Talk Title "Problem, what problem? Perspective taking amidst constant change amidst a pandemic"?
During the current pandemic, Sakthi has Chaired the joint intelligence and planning group to support the management of COVID19 pandemic across Lancashire Local Resilience Forum. As an experienced clinician with a demonstrable history of working in the NHS, local government and industry, Karunanithi is also the senior responsible officer for the population health and digital health programmes of the Lancashire and South Cumbria sustainability and transformation plan footprint in delivering the NHS Five Year Forward View.
Claire Monteleoni
The second of our Distinguished speaker talks was given by Claire on 19th March 2021 to DSI.
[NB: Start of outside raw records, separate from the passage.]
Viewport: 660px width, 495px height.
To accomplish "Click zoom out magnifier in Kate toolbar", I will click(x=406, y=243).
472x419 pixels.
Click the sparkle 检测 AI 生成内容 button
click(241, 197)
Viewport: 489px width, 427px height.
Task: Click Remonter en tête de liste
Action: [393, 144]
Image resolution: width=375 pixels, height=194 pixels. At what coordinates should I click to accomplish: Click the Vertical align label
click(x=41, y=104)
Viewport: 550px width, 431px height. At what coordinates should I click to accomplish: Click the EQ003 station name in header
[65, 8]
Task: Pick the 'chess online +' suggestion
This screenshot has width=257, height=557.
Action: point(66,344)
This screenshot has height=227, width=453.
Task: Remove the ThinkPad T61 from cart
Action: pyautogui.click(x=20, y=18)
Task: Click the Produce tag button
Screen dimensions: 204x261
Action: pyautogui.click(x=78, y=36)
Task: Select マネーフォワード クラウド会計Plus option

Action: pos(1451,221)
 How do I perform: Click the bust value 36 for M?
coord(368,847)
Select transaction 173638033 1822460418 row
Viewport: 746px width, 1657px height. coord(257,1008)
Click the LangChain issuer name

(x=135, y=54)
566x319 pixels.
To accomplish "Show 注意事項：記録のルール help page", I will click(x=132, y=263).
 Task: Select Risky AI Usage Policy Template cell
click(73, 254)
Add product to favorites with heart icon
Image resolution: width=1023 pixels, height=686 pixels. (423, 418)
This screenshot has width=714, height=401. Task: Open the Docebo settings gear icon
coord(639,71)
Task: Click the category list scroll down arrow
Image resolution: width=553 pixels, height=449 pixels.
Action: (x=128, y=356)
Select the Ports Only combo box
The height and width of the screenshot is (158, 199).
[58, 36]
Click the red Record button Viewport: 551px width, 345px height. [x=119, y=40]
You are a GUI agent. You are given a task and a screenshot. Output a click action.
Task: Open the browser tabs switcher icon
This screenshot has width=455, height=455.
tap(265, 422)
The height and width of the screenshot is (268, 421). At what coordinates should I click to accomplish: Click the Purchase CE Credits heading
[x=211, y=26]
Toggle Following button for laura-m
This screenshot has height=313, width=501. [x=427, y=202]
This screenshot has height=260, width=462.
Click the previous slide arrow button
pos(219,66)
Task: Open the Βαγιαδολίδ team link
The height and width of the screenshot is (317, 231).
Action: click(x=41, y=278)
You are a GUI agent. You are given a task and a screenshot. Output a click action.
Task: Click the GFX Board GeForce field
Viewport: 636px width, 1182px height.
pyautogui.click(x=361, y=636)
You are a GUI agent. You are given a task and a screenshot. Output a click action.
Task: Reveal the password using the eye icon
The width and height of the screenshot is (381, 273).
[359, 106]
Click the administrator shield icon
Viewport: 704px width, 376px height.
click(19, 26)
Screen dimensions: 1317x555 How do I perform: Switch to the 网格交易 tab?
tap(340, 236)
Claire Monteleoni is an Associate Professor, and the Associate Chair for Inclusive Excellence, in the Department of Computer Science at the University of Colorado Boulder, and the founding Editor in Chief of Environmental Data Science, a Cambridge University Press journal, launched in December 2020.
Claire joined CU Boulder in 2018, following positions at University of Paris-Saclay, CNRS, George Washington University, and Columbia University. She completed her PhD and Master's in Computer Science at MIT and was a postdoc at UC San Diego. She holds a Bachelor’s in Earth and Planetary Sciences from Harvard. Her research on machine learning for the study of climate change helped launch the interdisciplinary field of Climate Informatics. In 2011, she co-founded the International Conference on Climate Informatics, which turned 10 years old in 2020, and has attracted climate scientists and data scientists from over 20 countries and 30 U.S. states. She gave an invited tutorial: Climate Change: Challenges for Machine Learning, at NeurIPS 2014.
Stephanie Taplin
The third DSI Distinguished Speaker talk for 2020/2021 took place on 13th May, Stephanie Taplin gave a talk on the subject of challenges in conducting a randomised control trial in the child welfare sector (outside contacts, please get in touch if you have any problems viewing this recording).
Associate Professor Stephanie Taplin completed her PhD in the School of Public Health at the University of Sydney in 2000. She has been employed at the Australian Catholic University’s (ACU) Institute of Child Protection Studies (ICPS) since 2012, and a research academic since 2008, after working as a researcher in government.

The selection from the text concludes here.